1.4) General Objective of the Study
The research question and problem statement give us an insight and motivation to analyze the relationship between China’s FDI and Malaysia’s economic growth, in which China’s outwards FDI and Malaysia’s GDP serve as the respective proxies. Our research will be able to serve as a significant contributor to the efforts in stimulating Malaysia’s economic growth as well as the field of development economics.
1.5) Specific Objectives of the Study
To examine the effect of China’s FDI on Malaysia’s economic growth from 1987-2009.
To examine the determinants of China’s FDI outflows in Malaysia.
To investigate the short-run dynamic linkage between FDI outflows (China) and economic growth (Malaysia).
1.6) Significance of the Study
Most of the empirical literatures in examining the relationship between FDI and economic growth were too general. The rapidly emerging economies in China who is able to provide huge investment funds, provided the recipient country is fundamentally strong in terms of macroeconomics and financial system have not been studied specifically. Thus, through our research, we may able to solve the problem by filling the gap resulted from past researchers. It is a very important study as it may suggest the rationality and suitability of further employing FDI (especially from China) as an engine of growth for Malaysia. As such, it might prevent waste of resources as the government can certainly allocate funds to appropriate areas for economic development and economic growth.
In addition, the study on the determinants of China’s FDI (outward) might suggests some appropriate factors in attracting China’s outward FDI, which will in turn enhance the efficiency and effectiveness in the efforts or process of attracting China’s FDI into Malaysia. Therefore, the study may assists policy makers in their decisions to enlarge or enhance certain promising areas, for example market size and human capital development in order to attract China’s FDI into Malaysia, and thus stimulate economic growth.

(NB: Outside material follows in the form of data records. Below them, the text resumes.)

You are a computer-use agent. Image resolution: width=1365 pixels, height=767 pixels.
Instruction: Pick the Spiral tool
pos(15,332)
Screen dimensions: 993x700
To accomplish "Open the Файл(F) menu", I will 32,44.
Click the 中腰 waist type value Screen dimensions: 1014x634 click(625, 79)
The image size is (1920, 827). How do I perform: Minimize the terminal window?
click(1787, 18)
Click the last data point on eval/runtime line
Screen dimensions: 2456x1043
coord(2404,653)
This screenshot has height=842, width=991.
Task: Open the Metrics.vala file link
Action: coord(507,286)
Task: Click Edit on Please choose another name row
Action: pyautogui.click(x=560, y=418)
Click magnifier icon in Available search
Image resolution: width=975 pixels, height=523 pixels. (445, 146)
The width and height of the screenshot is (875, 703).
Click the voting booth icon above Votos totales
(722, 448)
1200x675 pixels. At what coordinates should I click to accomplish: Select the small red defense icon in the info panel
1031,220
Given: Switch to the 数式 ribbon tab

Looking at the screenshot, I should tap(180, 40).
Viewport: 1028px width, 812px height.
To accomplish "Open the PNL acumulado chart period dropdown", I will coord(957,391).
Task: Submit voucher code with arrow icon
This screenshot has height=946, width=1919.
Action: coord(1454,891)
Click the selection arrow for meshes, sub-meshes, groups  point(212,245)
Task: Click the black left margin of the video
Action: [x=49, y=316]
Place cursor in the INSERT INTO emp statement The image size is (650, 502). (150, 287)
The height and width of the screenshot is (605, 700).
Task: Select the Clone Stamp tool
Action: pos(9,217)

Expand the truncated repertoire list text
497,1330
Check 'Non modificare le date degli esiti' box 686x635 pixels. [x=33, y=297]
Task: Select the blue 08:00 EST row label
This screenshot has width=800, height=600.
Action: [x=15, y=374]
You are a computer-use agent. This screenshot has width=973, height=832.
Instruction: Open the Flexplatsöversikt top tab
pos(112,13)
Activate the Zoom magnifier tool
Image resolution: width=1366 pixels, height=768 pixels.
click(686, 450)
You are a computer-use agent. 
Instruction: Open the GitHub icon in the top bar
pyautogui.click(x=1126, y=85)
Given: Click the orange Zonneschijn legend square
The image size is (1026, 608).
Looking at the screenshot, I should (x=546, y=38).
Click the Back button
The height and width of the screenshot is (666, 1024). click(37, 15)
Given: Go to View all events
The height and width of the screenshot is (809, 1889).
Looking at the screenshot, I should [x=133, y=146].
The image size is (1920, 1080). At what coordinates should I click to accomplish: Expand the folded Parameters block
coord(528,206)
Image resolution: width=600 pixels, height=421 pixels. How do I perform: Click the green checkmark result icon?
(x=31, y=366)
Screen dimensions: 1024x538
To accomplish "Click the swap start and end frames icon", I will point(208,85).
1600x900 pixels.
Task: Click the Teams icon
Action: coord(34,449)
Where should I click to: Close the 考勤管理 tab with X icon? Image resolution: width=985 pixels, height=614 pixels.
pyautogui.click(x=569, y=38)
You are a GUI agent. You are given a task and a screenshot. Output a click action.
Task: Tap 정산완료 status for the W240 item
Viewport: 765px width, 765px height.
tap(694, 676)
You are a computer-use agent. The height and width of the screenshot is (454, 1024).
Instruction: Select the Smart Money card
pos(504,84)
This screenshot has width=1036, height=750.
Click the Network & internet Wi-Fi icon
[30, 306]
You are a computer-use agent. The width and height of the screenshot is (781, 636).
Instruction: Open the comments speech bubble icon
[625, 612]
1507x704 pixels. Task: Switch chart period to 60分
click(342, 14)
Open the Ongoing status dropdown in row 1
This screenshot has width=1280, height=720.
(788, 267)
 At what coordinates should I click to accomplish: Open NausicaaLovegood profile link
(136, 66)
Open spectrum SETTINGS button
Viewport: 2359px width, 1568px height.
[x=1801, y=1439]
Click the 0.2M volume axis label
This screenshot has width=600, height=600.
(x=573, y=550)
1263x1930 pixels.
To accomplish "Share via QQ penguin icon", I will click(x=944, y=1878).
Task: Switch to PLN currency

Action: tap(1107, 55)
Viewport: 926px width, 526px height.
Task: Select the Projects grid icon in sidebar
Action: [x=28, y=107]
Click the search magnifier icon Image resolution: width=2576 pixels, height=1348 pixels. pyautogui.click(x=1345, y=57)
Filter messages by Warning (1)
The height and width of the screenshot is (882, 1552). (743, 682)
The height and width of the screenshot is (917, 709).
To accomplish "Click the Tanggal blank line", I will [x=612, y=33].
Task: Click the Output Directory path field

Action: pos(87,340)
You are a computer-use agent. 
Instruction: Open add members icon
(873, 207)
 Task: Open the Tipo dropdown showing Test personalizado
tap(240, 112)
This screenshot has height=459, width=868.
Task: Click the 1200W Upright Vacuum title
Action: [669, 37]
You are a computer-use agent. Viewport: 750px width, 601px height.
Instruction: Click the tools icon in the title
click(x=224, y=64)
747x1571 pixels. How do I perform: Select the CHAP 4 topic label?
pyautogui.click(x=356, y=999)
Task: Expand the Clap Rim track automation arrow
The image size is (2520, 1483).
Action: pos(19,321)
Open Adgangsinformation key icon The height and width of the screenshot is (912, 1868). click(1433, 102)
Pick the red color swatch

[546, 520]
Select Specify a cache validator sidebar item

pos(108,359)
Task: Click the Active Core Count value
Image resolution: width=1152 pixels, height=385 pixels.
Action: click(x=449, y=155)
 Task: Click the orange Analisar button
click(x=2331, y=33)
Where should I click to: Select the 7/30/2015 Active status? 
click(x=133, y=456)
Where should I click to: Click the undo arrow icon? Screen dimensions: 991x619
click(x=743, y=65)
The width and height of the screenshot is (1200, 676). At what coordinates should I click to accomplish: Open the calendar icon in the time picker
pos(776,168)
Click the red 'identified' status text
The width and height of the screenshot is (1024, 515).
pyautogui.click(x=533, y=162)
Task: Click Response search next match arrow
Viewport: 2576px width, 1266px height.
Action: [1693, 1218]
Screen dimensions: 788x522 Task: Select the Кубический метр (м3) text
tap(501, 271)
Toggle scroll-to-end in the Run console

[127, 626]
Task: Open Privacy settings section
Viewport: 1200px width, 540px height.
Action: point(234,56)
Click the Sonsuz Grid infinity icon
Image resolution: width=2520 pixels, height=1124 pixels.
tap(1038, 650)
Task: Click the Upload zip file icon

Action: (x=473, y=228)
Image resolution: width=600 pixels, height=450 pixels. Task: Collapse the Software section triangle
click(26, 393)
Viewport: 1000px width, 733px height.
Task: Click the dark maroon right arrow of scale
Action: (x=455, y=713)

In short, by conducting this study, we will be able to provide more robust results on the impact of Malaysia’s trade openness, financial development, and most significantly China’s FDI on Malaysia’s economic growth. The relationship was seldom being analyzed by previous researchers. Note that FDI is important to stimulate private investment as well as to create job opportunities. In addition, after the study, we can clarify the determinants of China’s FDI outflows, specifically the relationship between Malaysia’s market size, exchange rate, human capital development (all are independent variables), and China’s FDI outflows (the dependent variable). Lastly, the causal relationship between China’s FDI and Malaysia’s economic growth can also be justified after the study. All three aspects being mentioned above are crucial in assisting policy makers to implement sound and wise policies, strategies as well as programs. Therefore, we hope that our research could contribute to the society as well as the nation as a whole in the expansion and development of our country in order to achieve 2020 Vision and become a developed nation.
1.7) Organization of the Paper
The remaining sections are organized as the followings: section 2 represents literature review, followed by section 3 which illustrates the data description and methodology being employed. Our empirical results and interpretation are in section 4 before we conclude in section 5.